Non-coding changes can also result in channelopathy. Changes in the promoter region, binding site of transcription factors and at splice sites are known to be causative for several epilepsies.

=== Acquired ===
Channelopathies can develop due to:
- Autoantibodies, like in anti-NMDA receptor encephalitis
- Transcriptional regulation, for example in response to drugs or traumatic brain injury
- Post-transcriptional regulation
- Genetic predisposition in combination with environmental factors

== Types ==

The types in the following table are commonly accepted. Channelopathies currently under research, like Kir4.1 potassium channel in multiple sclerosis, are not included.

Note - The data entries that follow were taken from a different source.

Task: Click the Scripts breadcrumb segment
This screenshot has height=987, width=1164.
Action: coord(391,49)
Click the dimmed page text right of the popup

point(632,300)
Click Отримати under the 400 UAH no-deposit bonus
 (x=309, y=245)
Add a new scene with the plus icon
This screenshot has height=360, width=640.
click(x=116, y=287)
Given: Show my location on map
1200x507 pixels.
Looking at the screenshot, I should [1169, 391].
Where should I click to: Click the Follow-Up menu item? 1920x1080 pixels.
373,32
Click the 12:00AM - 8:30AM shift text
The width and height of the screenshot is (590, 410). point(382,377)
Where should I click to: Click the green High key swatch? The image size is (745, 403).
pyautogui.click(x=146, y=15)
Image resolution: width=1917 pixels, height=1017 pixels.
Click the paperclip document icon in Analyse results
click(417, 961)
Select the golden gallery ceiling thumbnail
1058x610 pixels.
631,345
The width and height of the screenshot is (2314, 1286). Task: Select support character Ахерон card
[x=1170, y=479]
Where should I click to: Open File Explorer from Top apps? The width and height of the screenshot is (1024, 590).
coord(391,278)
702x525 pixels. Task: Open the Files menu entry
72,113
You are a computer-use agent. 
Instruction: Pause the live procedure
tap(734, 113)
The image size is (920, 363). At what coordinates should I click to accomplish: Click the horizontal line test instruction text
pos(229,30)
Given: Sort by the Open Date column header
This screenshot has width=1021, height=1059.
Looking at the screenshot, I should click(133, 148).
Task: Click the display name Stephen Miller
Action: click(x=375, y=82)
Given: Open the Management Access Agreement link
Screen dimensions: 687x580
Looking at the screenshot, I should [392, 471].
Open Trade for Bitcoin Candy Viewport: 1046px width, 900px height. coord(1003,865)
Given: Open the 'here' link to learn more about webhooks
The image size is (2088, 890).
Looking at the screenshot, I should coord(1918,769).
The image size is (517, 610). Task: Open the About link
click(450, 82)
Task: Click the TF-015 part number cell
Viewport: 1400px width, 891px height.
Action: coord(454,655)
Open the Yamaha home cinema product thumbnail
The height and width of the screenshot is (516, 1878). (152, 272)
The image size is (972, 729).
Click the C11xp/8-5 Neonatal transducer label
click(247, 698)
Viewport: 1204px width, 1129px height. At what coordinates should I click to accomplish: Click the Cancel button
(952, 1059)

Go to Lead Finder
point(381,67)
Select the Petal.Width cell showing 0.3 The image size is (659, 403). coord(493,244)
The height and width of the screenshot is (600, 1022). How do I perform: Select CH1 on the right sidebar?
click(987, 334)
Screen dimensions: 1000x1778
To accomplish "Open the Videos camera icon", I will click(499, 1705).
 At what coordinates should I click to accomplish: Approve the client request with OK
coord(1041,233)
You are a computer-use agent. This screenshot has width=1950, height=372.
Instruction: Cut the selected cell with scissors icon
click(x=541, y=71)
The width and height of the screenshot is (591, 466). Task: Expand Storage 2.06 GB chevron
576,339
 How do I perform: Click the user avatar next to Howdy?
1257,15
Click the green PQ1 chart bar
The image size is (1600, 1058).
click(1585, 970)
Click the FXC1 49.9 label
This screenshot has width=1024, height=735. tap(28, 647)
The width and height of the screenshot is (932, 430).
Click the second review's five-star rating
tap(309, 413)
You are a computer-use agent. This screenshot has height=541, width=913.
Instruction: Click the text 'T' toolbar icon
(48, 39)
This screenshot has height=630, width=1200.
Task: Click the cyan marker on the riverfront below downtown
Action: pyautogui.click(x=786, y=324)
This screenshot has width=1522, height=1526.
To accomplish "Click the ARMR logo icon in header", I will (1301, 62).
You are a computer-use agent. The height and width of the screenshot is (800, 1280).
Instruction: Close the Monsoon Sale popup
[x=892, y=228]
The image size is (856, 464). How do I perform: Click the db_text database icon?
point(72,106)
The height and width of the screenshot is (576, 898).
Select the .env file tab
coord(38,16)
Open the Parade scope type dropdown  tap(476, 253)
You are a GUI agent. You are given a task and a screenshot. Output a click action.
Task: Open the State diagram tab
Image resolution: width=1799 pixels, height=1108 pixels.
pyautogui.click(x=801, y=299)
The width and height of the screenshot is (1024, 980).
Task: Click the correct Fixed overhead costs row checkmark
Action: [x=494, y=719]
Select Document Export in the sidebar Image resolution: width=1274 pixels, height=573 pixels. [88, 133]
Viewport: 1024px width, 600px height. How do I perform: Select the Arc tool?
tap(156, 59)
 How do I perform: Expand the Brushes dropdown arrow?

| Condition | Channel type |
|---|---|
| Bartter syndrome | various, by type |
| Brugada syndrome | various, by type |
| CACNA1C-related disorders | Voltage-gated calcium channel |
| Catecholaminergic polymorphic ventricular tachycardia (CPVT) | Ryanodine receptor |
| Congenital hyperinsulinism | Inward-rectifier potassium ion channel |
| Cystic fibrosis | Chloride channel, CFTR |
| Dravet syndrome | Voltage-gated sodium channel |
| Epilepsy | various, including: sodium, potassium, calcium, chloride channels, GABA_{A} receptors, ionotropic glutamate receptors, nicotinic acetylcholine receptors and hyperpolarization-activated cyclic nucleotide-gated channels |
| Episodic ataxia | Voltage-gated potassium channel |
| Erythromelalgia | Voltage-gated sodium channel |
| Generalized epilepsy with febrile seizures plus | Voltage-gated sodium channel |
| Familial hemiplegic migraine | various |
| Associated with one particular disabling form of fibromyalgia | Voltage-gated sodium channel |
| Hyperkalemic periodic paralysis | Voltage-gated sodium channel |
| Hypokalemic periodic paralysis | Voltage-gated sodium channel or Voltage-dependent calcium channel (calciumopathy) |
| KCNH1-related disorders | Voltage-gated potassium channel, KCNH1 |
| KCNT1-related epilepsy | Voltage-gated potassium channel, KCNT1 |
| Lambert–Eaton myasthenic syndrome | Voltage-gated calcium channel |
| Long QT syndrome main type Romano-Ward syndrome | various, by type |
| Malignant hyperthermia | Ligand-gated calcium channel |
| Mucolipidosis type IV | Non-selective cation channel |
| Myotonia congenita | Voltage-dependent chloride channel |
| Neuromyelitis optica | Aquaporin-4 water channel |
| Neuromyotonia | Voltage-gated potassium channel |
| Nonsyndromic deafness | various |
| Paramyotonia congenita (a periodic paralysis) | Voltage-gated sodium channel |
| Polymicrogyria (brain malformation) | Voltage-gated sodium channel, SCN3A ATP1A3 |
| Retinitis pigmentosa (some forms) | Ligand-gated non-specific ion channels |
| SCN2A-related disorders | Voltage-gated sodium channel, SCN2A |
| Short QT syndrome | various potassium channels suspected |
| Temple–Baraitser syndrome | Voltage-gated potassium channel, KCNH1 |
| Timothy syndrome | Voltage-dependent calcium channel |
| Tinnitus | Voltage-gated potassium channel of the KCNQ family |
| Seizure | Voltage-dependent potassium channel |
| Zimmermann–Laband syndrome, type1 | Voltage-gated potassium channel, KCNH1 |

=== Ion channels versus ion pumps ===
Both channels and pumps are ion transporters which move ions across membranes. Channels move ions quickly, through passive transport, down electrical and concentration gradients (moving "downhilll"); whereas pumps move ions slowly, through active transport, building-up gradients (moving "uphill"). Historically the difference between the two seemed cut and dried; however, recent research has shown that in some ion transporters, it is not always clear whether it functions as a channel or a pump.

Diseases involving ion pumps can produce symptoms similar to channelopathies, as they both involve the movement of ions across membranes. Brody disease (also known as Brody myopathy) includes symptoms similar to myotonia congenita, including muscle stiffness and cramping after initiating exercise (delayed muscle relaxation). However, it is pseudo-myotonia as those with Brody disease have normal EMG.

Due to similar symptoms, different genes for both channels and pumps can be associated with the same disease. For instance, polymicrogyria has been associated with the channel gene SCN3A and the pump gene ATP1A3, among other genes that are not ion transporters.